You can post pics. Side views of them standing and frontal comb views are needed. Or you can look your self. Most of the time boys will have larger combs and redden sooner than the females. They also have saddle feathers that flow on either side of their tails while a female has rounded feathers that blend into the tail. Also boys hackle feathers are pointed and females rounded. BUT some breads of females have pointed also. Some breeds can be feather sexed by color as well.


----------



## clairerobinson73 (Aug 28, 2013)

This is Sunshine (or Sunny if male?)


----------



## clairerobinson73 (Aug 28, 2013)

This is Bella (or King Julian?)


----------



## clairerobinson73 (Aug 28, 2013)

And this is Buttercup (or Pepper?)

Trying to get these pics was a challenge!! 
Both Buttercup and Bella fight lots! Bella is definitely the boss; very fast, always at the front of the queue etc....and sometimes a nasty little wot not! 
Thanks in anticipation of your views on the sex of these 3. X


----------



## eqstrnathlete (Dec 9, 2012)

All 3 look like hens to me.


----------



## clairerobinson73 (Aug 28, 2013)

Thanks...we do hope so.

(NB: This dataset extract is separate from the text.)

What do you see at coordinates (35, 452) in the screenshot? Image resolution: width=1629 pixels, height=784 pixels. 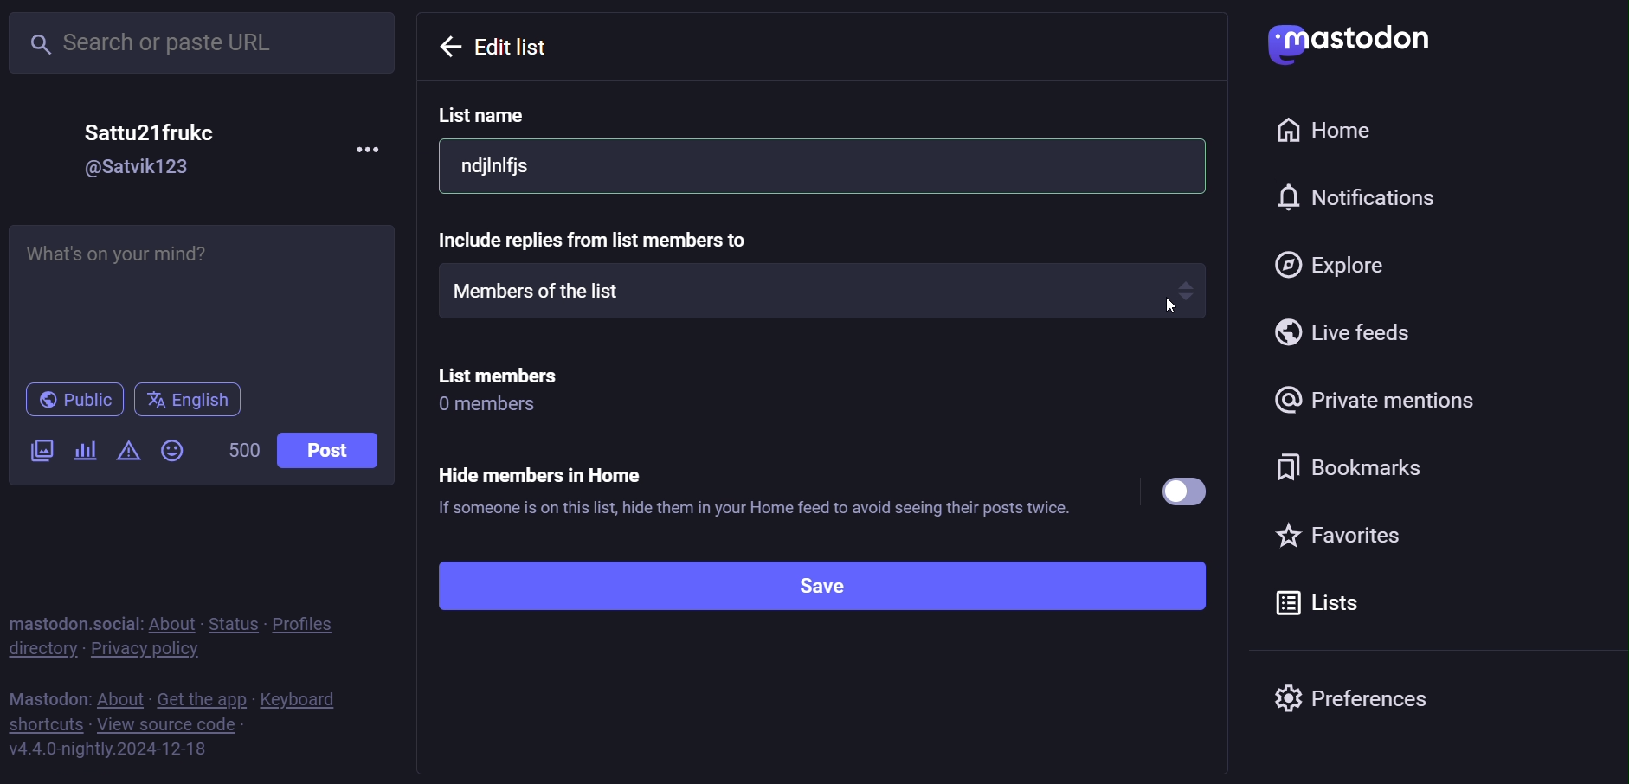 I see `image/video` at bounding box center [35, 452]. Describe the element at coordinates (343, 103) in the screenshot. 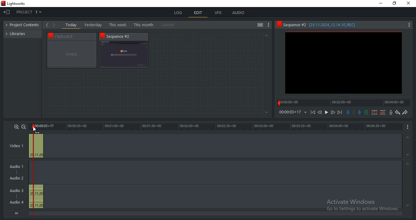

I see `timeline` at that location.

Don't really want to have to part with any of them! They are 12 weeks and cluck more than cheep now. At what point will a cockerel start crowing?


----------



## clairerobinson73 (Aug 28, 2013)

Anyone else have an opinion on these?


----------



## outsider31 (Sep 20, 2013)

I'm calling hens also, my rooster usually start attempting around 4-5 months old


----------



## clairerobinson73 (Aug 28, 2013)

Thanks for that.


----------



## RickaRae (Aug 12, 2013)

My guess is hens as well. Good luck!!! Even if you end up with a roo, you may want to give it a few months, see if he really does bother the neighbors. I rather like hearing my roos crow.  & some are easily bribed with fresh eggs!


----------



## clairerobinson73 (Aug 28, 2013)

thank you


----------



## ten-acre-farms (Oct 3, 2013)

They look like hens to me.


----------